Text to read —

If you want to annoy Satan, laugh at him...ridicule him........

As to music: the Cantatas, Masses, Oratorios, and Passions of JSBach will give you more than enough ammo of the thermonuclear variety that will shield you from his deeds. JSBach is indeed the 5th evangelist - He is more of a priest than most priests, bishops, archbishops, and so on........


----------



## premont

Oh my God. 

:devil:


----------



## Wood

deprofundis said:


> Ockay, im a sereous guys when i says i have been attack by sorcery or if you preffer black magic
> in demonic form im not kidding and i was not stoned so please bare whit me.
> 
> So my quest is to lisen to music he dislike the utter most, some like me pastor fought him, than can testified,since they know his nature, perhaps some people here on TC faught him like me, but remain Anonymous and i dont blame them.
> 
> So im searching for classical music that channel god essence basically or a higher power, let's called it
> supra angelic classical hey?
> 
> I want to annoy satan whit music make him know he is not welcome, you guys have any idea what im looking for, i know this post sound crazy but i swear im not drunk or depress or whatever(choose and pick).Is it a crime to be angry at satan, when your were attack by him, i had to buy all sort of artefact
> to protect me i wear talisman and sleep whit them this is how sereous i perceived sutch a treat.
> 
> I swear to god im not mental, please bare whit me on this, this was my testimony and im not not jésus freak beleiver only some guy spiritual that about it i dont go to Church, im not some bible guy, im joe average, north american species.
> 
> :tiphat: pastor deprofundis send you is greetings


How did the attack by sorcery manifest itself?


----------



## Triplets

If you really want to annoy Satan, try Justin Bieber


----------



## PenaColada

Triplets said:


> If you really want to annoy Satan, try Justin Bieber


I thought Justin Bieber WAS Satan.


----------



## SixFootScowl

Satan can't stand Felix Mendelssohn, especially for his putting the melody of Martin Luther's hymn, A Mighty Fortress, in his 5th symphony. Why look at the words to verse three of that hymn:

"Though devils all the world should fill,
All eager to devour us.
We tremble not, we fear no ill,
They shall not overpower us.
This world's prince* may still
Scowl fierce as he will,
He can harm us none,
He's judged; the deed is done;
One little word can fell him."

*For those who may not know, "this worlds prince" is none other than Satan himself.


----------



## Huilunsoittaja

Any composer who was a believer and gave God the glory for their music would have been hated. Even if they were a mediocre composer, Satan would have still hated them, because giving God the glory for artistic endeavor would have angered him more than a famous unreligious composer.

Requirements —
**a)** In the thread about music to annoy Satan, which Mendelssohn symphony does one poster say uses the melody of Martin Luther's hymn A Mighty Fortress?
**b)** List the kinds of works by J.S. Bach that the thread about music to annoy Satan names.
**c)** Continue the thread about music to annoy Satan from where it stops.
The lines after the thread about music to annoy Satan are separate material.

Material provided —
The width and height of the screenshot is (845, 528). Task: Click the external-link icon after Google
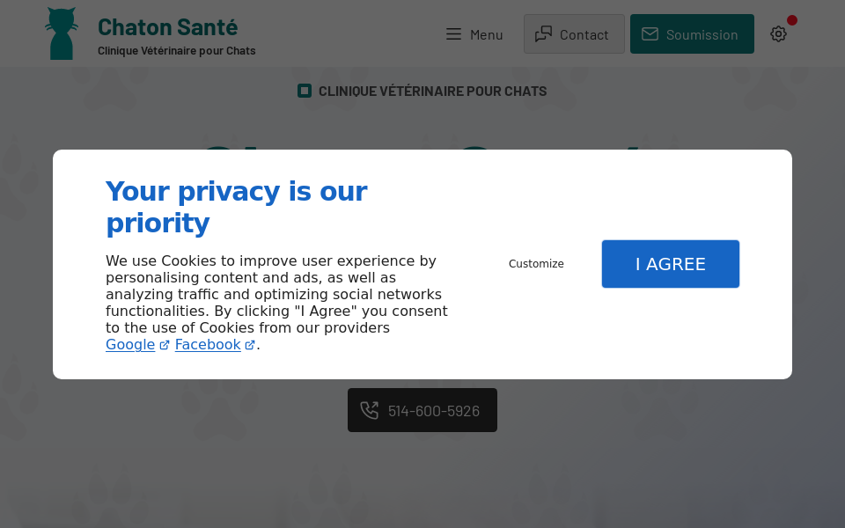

Responses for each task —
**a)** His 5th symphony.

**b)** Cantatas, Masses, Oratorios, and Passions.

**c)**
----------



## Becca

Just when I didn't think that TC could get any more surreal ... I come across this thread


----------



## regenmusic

Becca said:


> Just when I didn't think that TC could get any more surreal ... I come across this thread


Well, not sure what you mean or that your post is really not a covert form of bullying religious people 

I say that in a bit of jest. As far as surreal, just think of the cultural disaster a visitor from the 19th Century would experience coming into modern times.


----------



## ArtMusic

Obviously church music and music based on religious themes.


----------



## Becca

regenmusic said:


> Well, not sure what you mean or that your post is really not a covert form of bullying religious people
> 
> I say that in a bit of jest. As far as surreal, just think of the cultural disaster a visitor from the 19th Century would experience coming into modern times.


I see the part about jest but did you read the OP?


----------



## regenmusic

Becca said:


> I see the part about jest but did you read the OP?


Actually, I didn't thoroughly, I just read the title mostly and the responses, so I see what you mean now. :tiphat:

I didn't realize it was that involved, but I see the paragraphs below the title cover a lot of ground....


----------



## Antiquarian

I think Satan would hate any music that would act as an avenue for the regenerating power of the Holy Spirit. Handel's Messiah would be a work particularly hated by him, I would guess, but there is a lot of non religious music that I believe would work the same way.


----------



## Guest

The devil has all the best tunes.


----------



## regenmusic

dogen said:


> The devil has all the best tunes.


It's pretty obvious that he doesn't.


----------



## Guest

Is the devil a he?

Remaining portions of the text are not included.